┏━━

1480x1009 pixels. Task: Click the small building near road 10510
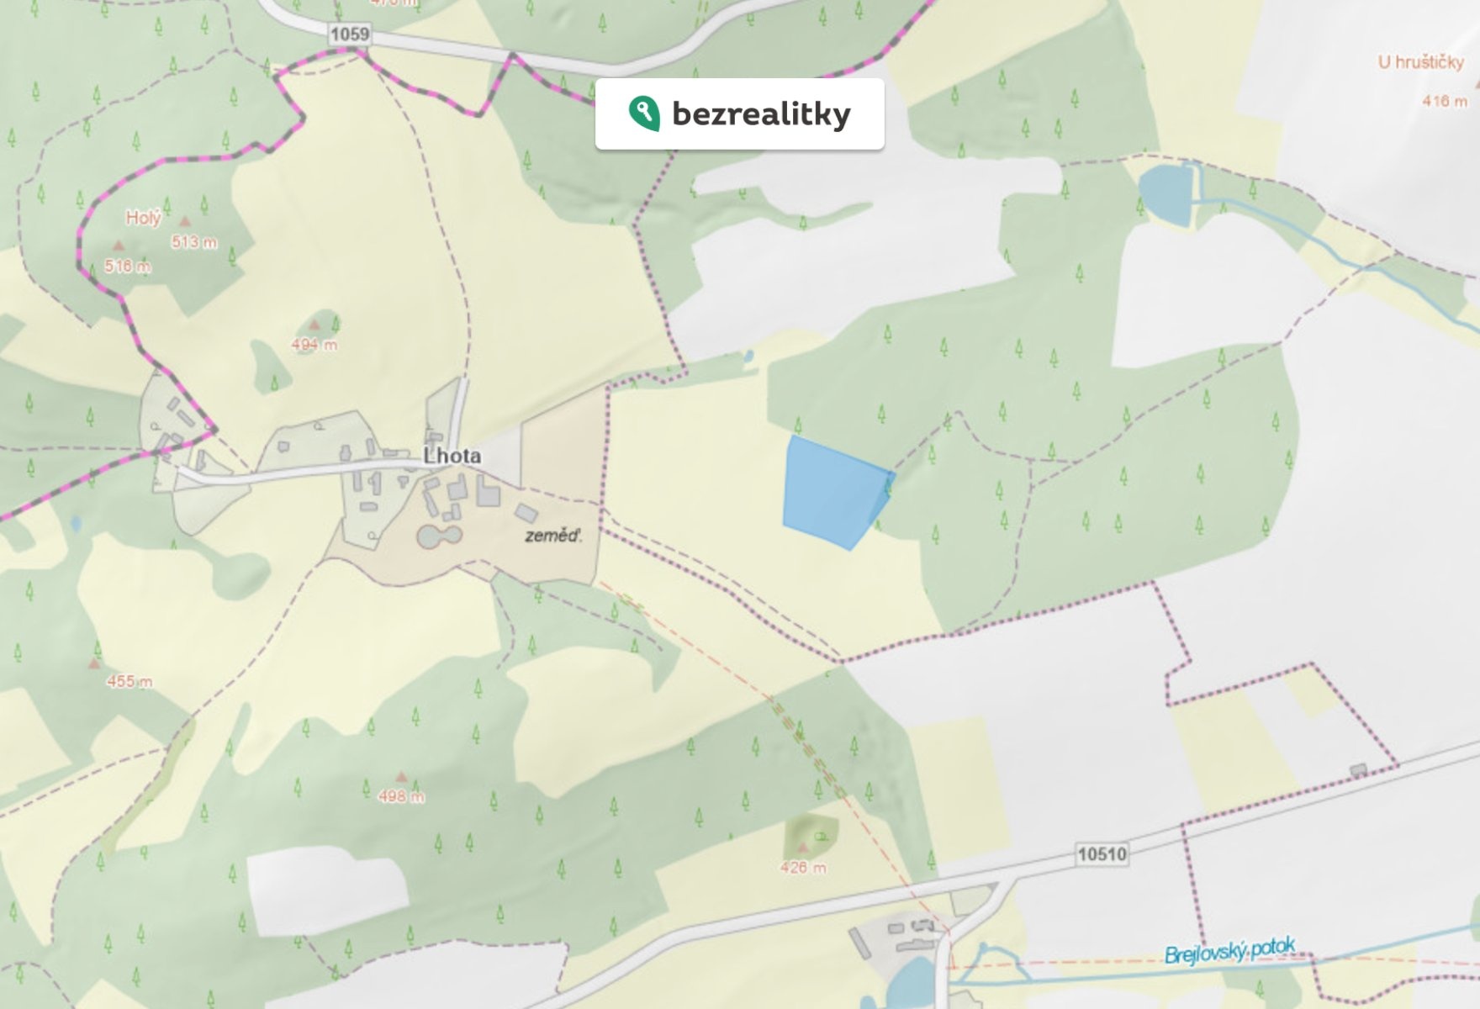1358,769
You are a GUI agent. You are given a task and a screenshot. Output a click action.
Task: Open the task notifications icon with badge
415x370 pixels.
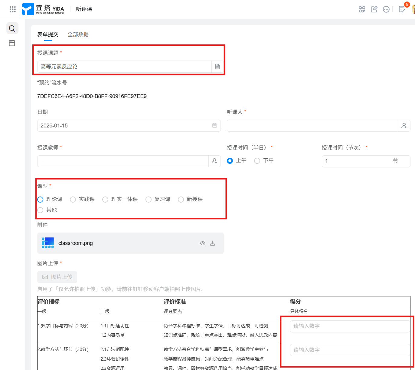point(402,9)
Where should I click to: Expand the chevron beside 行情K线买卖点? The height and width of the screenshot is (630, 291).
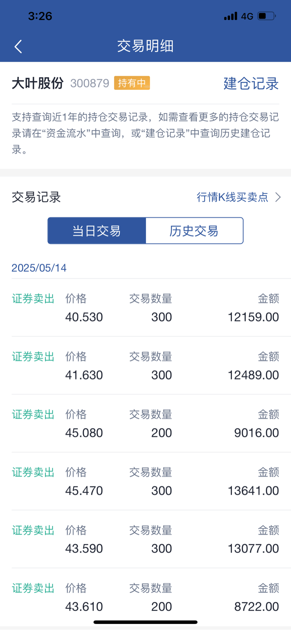tap(278, 197)
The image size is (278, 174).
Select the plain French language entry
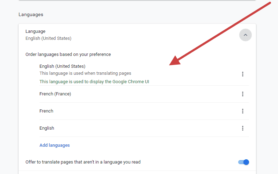point(46,111)
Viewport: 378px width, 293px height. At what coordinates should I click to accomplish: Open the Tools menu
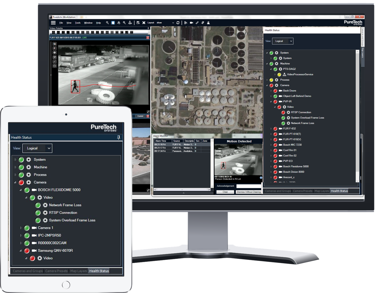click(78, 23)
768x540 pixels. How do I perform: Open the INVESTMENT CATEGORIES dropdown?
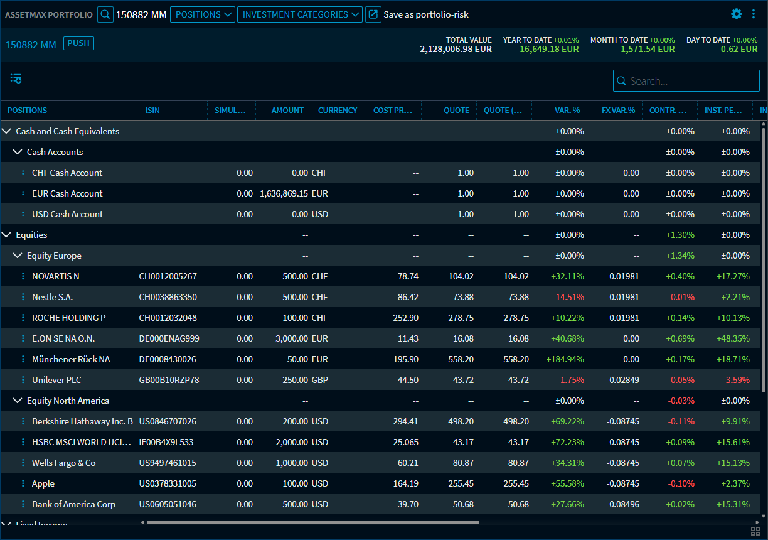click(299, 14)
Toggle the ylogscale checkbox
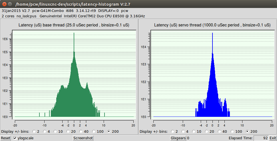This screenshot has height=141, width=277. coord(15,138)
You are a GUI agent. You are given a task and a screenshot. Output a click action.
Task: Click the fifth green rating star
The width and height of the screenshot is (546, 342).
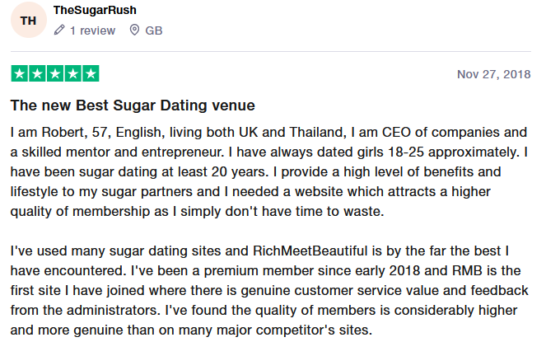click(91, 73)
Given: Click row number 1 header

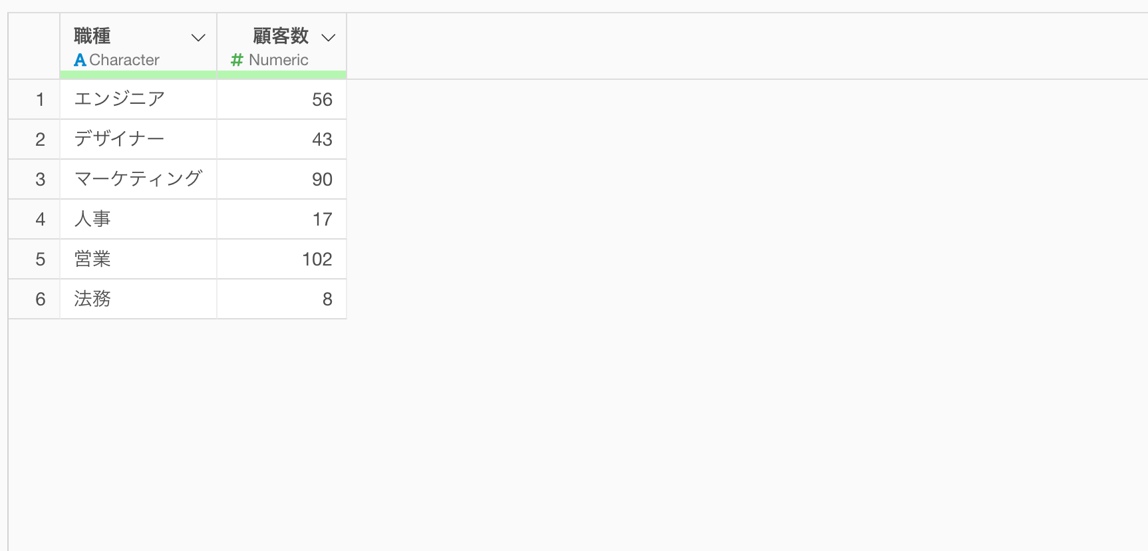Looking at the screenshot, I should pos(34,99).
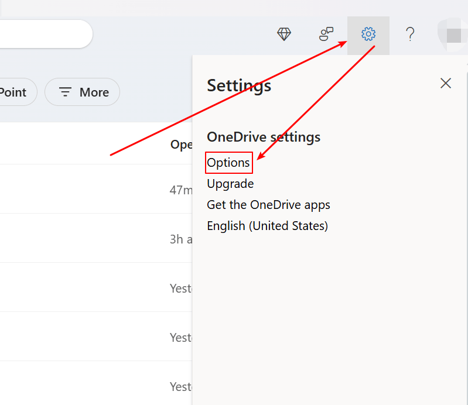
Task: Change language English (United States)
Action: pos(268,226)
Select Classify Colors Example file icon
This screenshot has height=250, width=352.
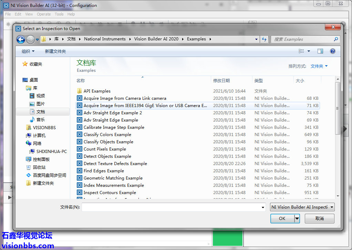80,135
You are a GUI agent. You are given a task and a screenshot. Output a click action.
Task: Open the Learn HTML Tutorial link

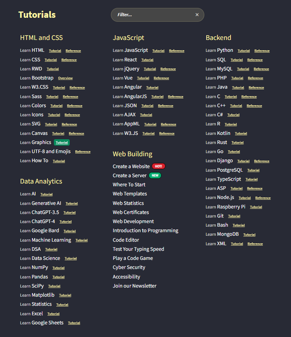pyautogui.click(x=55, y=51)
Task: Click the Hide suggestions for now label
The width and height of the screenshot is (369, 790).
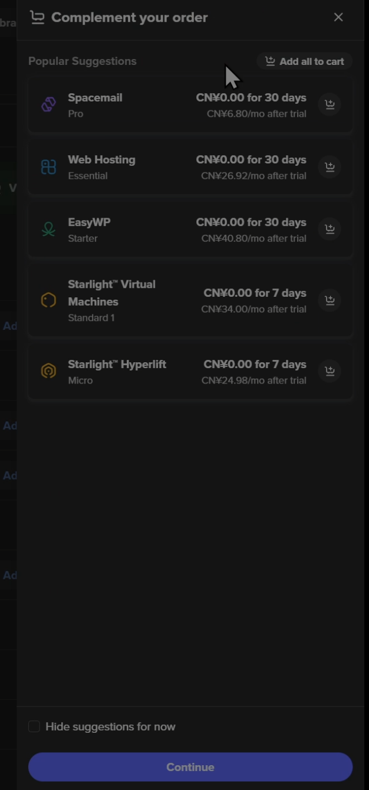Action: point(110,727)
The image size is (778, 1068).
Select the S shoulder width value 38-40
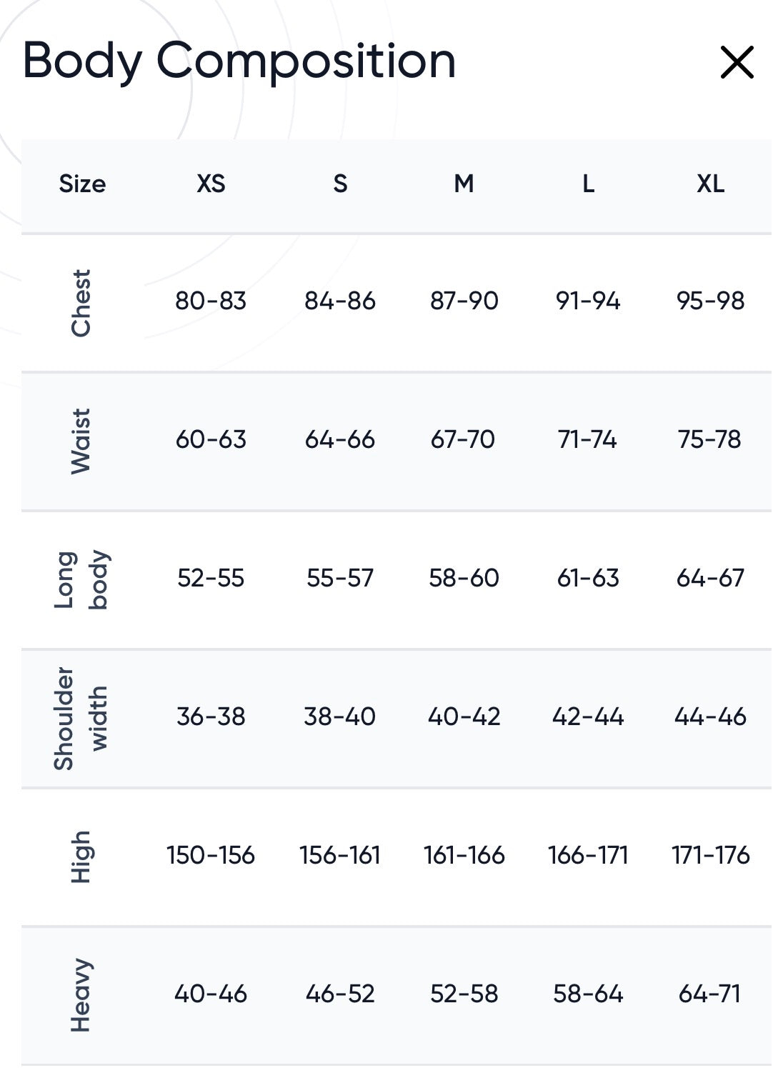[340, 717]
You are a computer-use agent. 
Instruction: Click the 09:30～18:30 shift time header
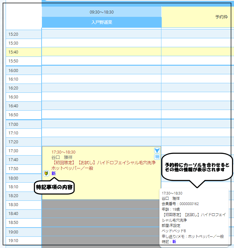(x=102, y=12)
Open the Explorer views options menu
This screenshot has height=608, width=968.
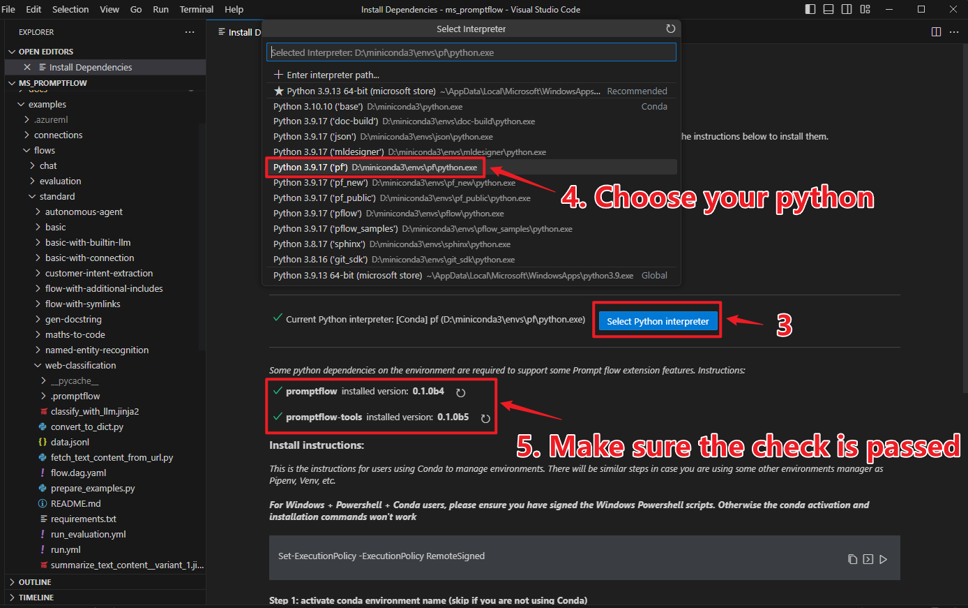point(190,31)
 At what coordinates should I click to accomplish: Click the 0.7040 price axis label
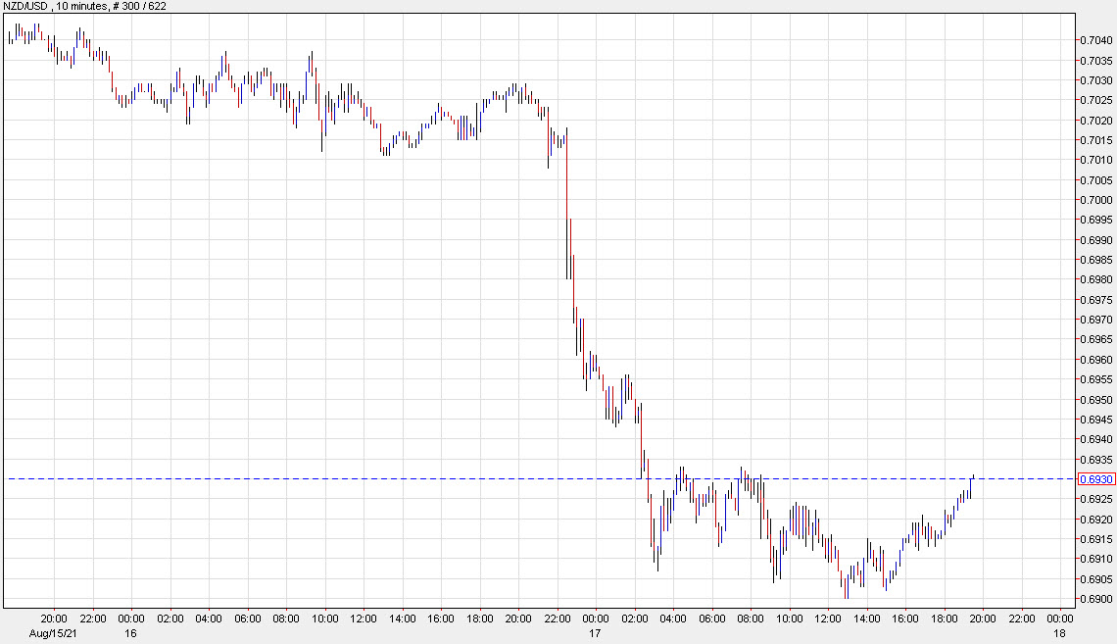[1095, 40]
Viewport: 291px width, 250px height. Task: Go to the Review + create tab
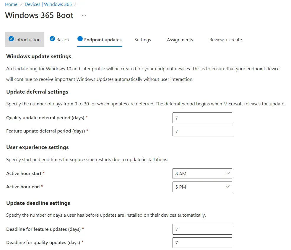click(225, 40)
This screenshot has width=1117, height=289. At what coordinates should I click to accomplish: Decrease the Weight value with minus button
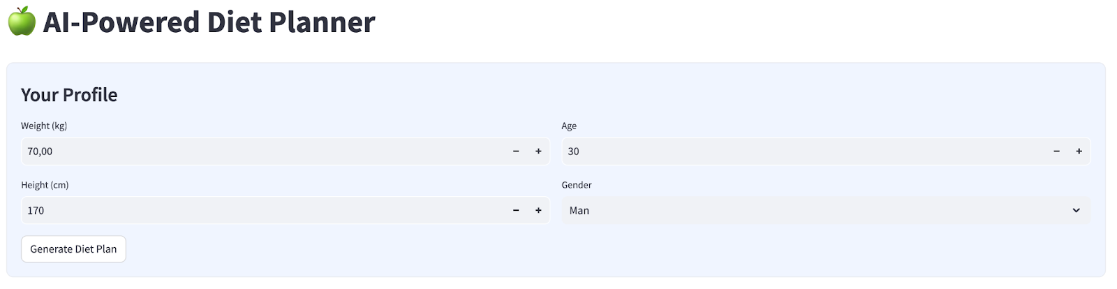(x=516, y=151)
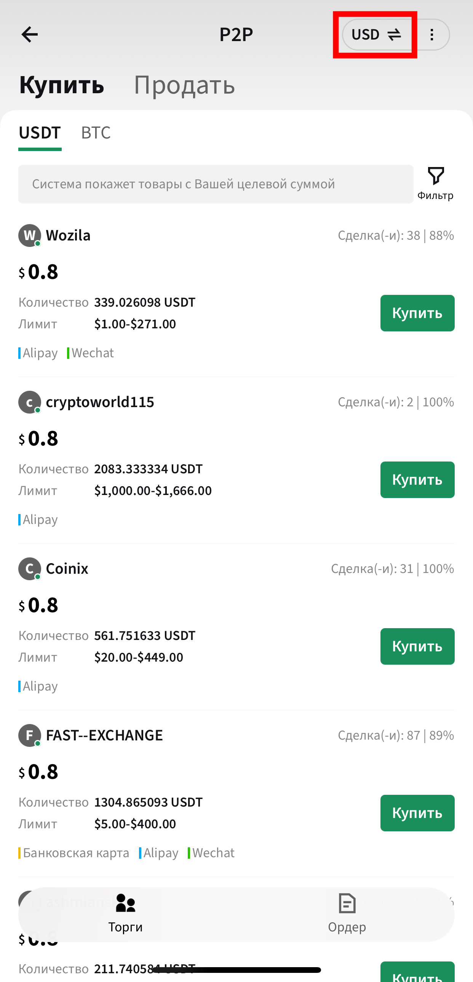473x982 pixels.
Task: Open the three-dot more options menu
Action: pyautogui.click(x=432, y=35)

┗━━

If an entry above contains a picture, leave that picture out and copy everything else exactly.

1480x1009 pixels. Task: Click the small building near road 10510
1358,769
You are a GUI agent. You are given a task and a screenshot. Output a click action.
Task: Open the task notifications icon with badge
415x370 pixels.
point(402,9)
Where should I click to: Expand the chevron beside 行情K线买卖点? The height and width of the screenshot is (630, 291).
tap(278, 197)
The image size is (278, 174).
Select the plain French language entry
point(46,111)
Viewport: 378px width, 293px height. At what coordinates should I click to accomplish: Open the Tools menu
click(78, 23)
768x540 pixels. How do I perform: Open the INVESTMENT CATEGORIES dropdown?
click(299, 14)
Toggle the ylogscale checkbox
This screenshot has height=141, width=277. coord(15,138)
You are a GUI agent. You are given a task and a screenshot. Output a click action.
Task: Click the fifth green rating star
The width and height of the screenshot is (546, 342).
click(91, 73)
Given: Click row number 1 header

Looking at the screenshot, I should pos(34,99).
Task: Change language English (United States)
Action: pos(268,226)
Select Classify Colors Example file icon
This screenshot has height=250, width=352.
80,135
You are a GUI agent. You are given a task and a screenshot. Output a click action.
Task: Open the Learn HTML Tutorial link

pyautogui.click(x=55, y=51)
Task: Click the Hide suggestions for now label
The width and height of the screenshot is (369, 790).
Action: point(110,727)
The image size is (778, 1068).
Select the S shoulder width value 38-40
[340, 717]
You are a computer-use agent. 
Instruction: Click the 09:30～18:30 shift time header
(x=102, y=12)
Open the Explorer views options menu
This screenshot has height=608, width=968.
point(190,31)
 At what coordinates should I click to accomplish: Click the 0.7040 price axis label
[1095, 40]
Viewport: 291px width, 250px height. Task: Go to the Review + create tab
click(225, 40)
This screenshot has width=1117, height=289. At what coordinates should I click to accomplish: Decrease the Weight value with minus button
(x=516, y=151)
473x982 pixels.
Task: Open the three-dot more options menu
Action: pyautogui.click(x=432, y=35)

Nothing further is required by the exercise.